DATASET RECORDS
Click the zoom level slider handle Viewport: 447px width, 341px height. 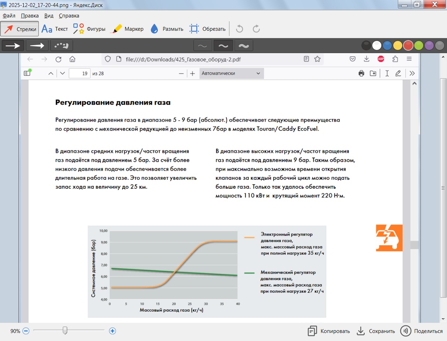pyautogui.click(x=65, y=330)
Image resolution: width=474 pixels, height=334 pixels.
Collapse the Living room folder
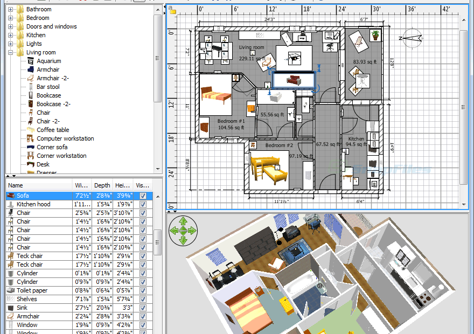pyautogui.click(x=10, y=52)
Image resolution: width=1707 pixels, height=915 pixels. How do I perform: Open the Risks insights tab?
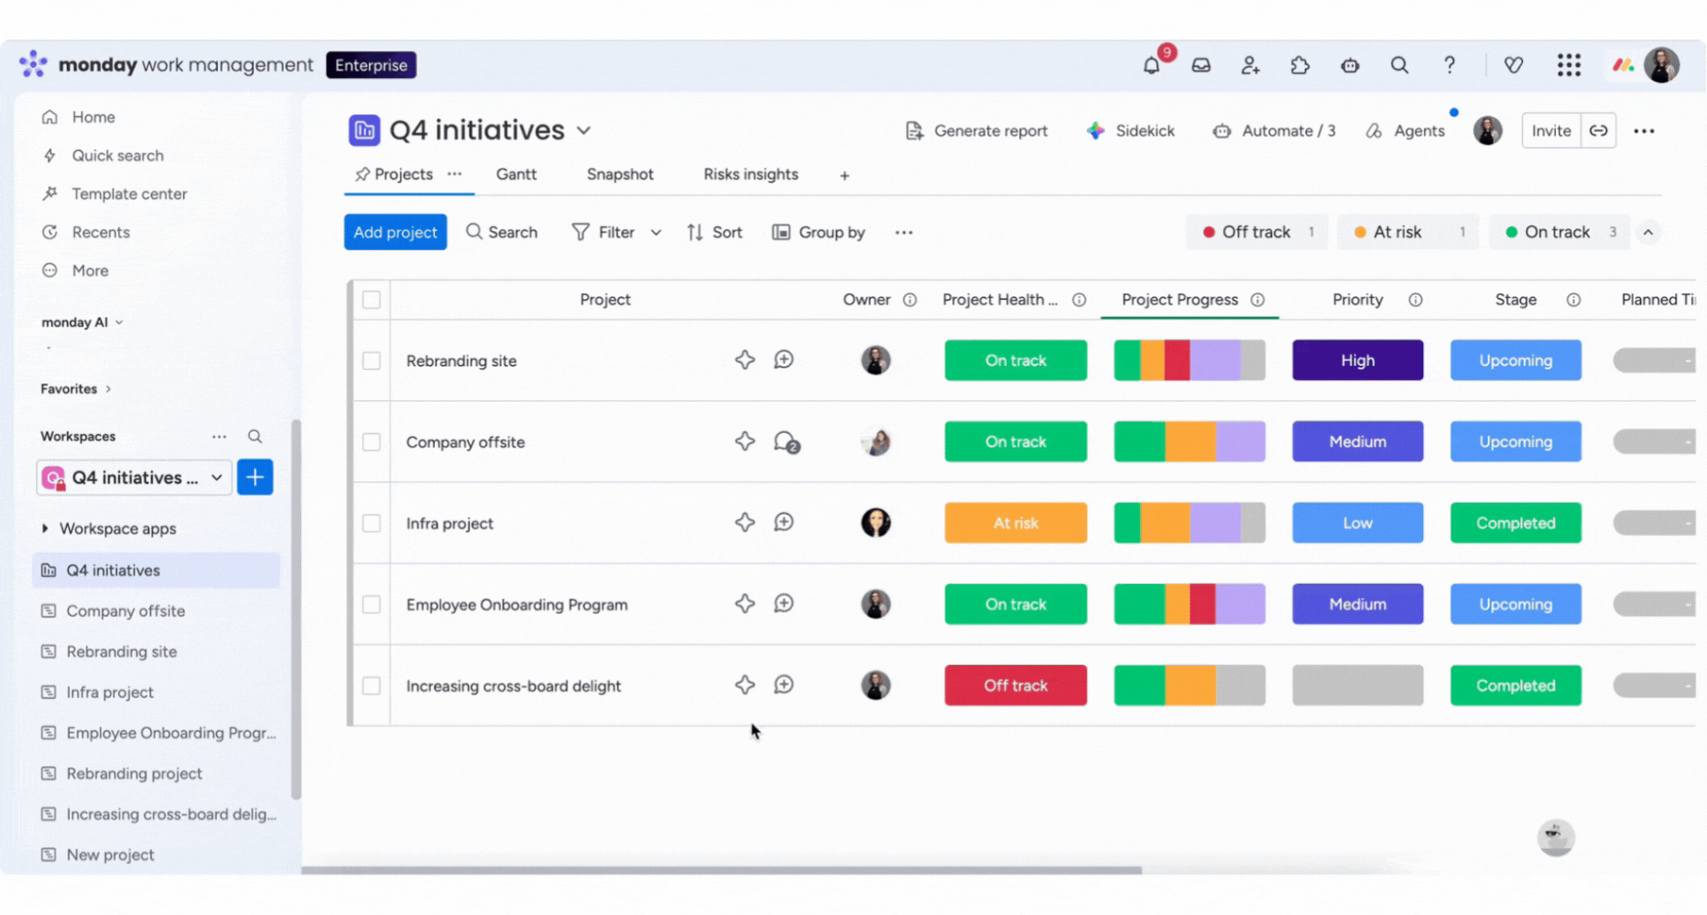click(x=750, y=175)
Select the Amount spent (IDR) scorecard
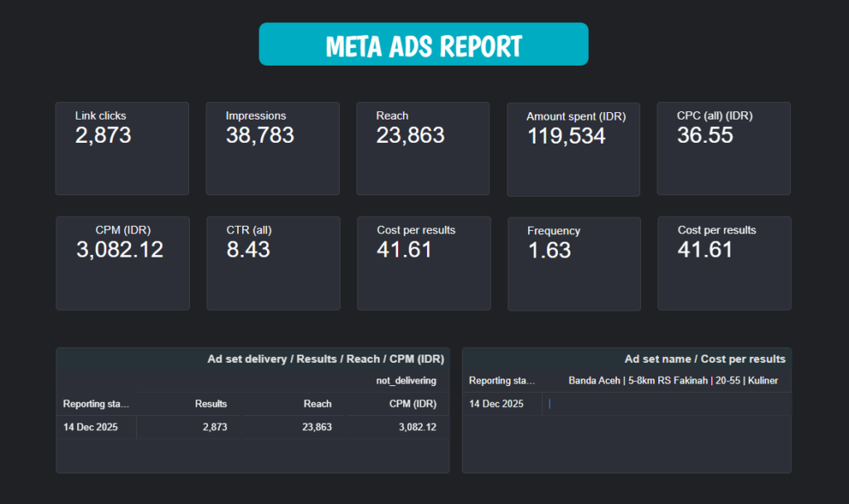Screen dimensions: 849x504 (573, 149)
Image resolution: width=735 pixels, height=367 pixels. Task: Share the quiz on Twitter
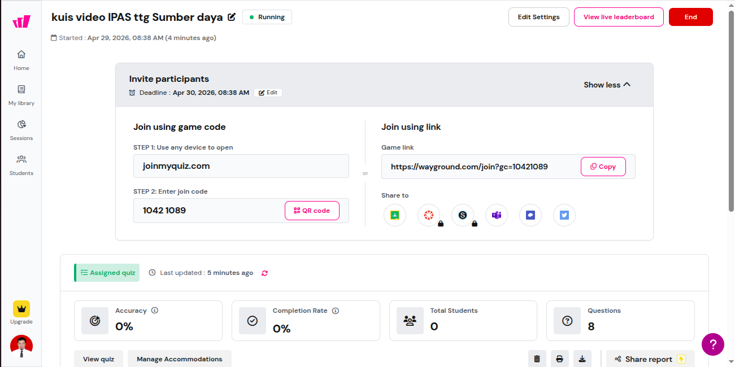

DESCRIPTION OF THE TASK
Begin at the line with "Select the Amount spent (IDR) scorecard" and end at the last line of the data above. Reproduce those lines exactly, but not the pictures.

REPLY
Select the Amount spent (IDR) scorecard
Screen dimensions: 849x504 (573, 149)
Image resolution: width=735 pixels, height=367 pixels. Task: Share the quiz on Twitter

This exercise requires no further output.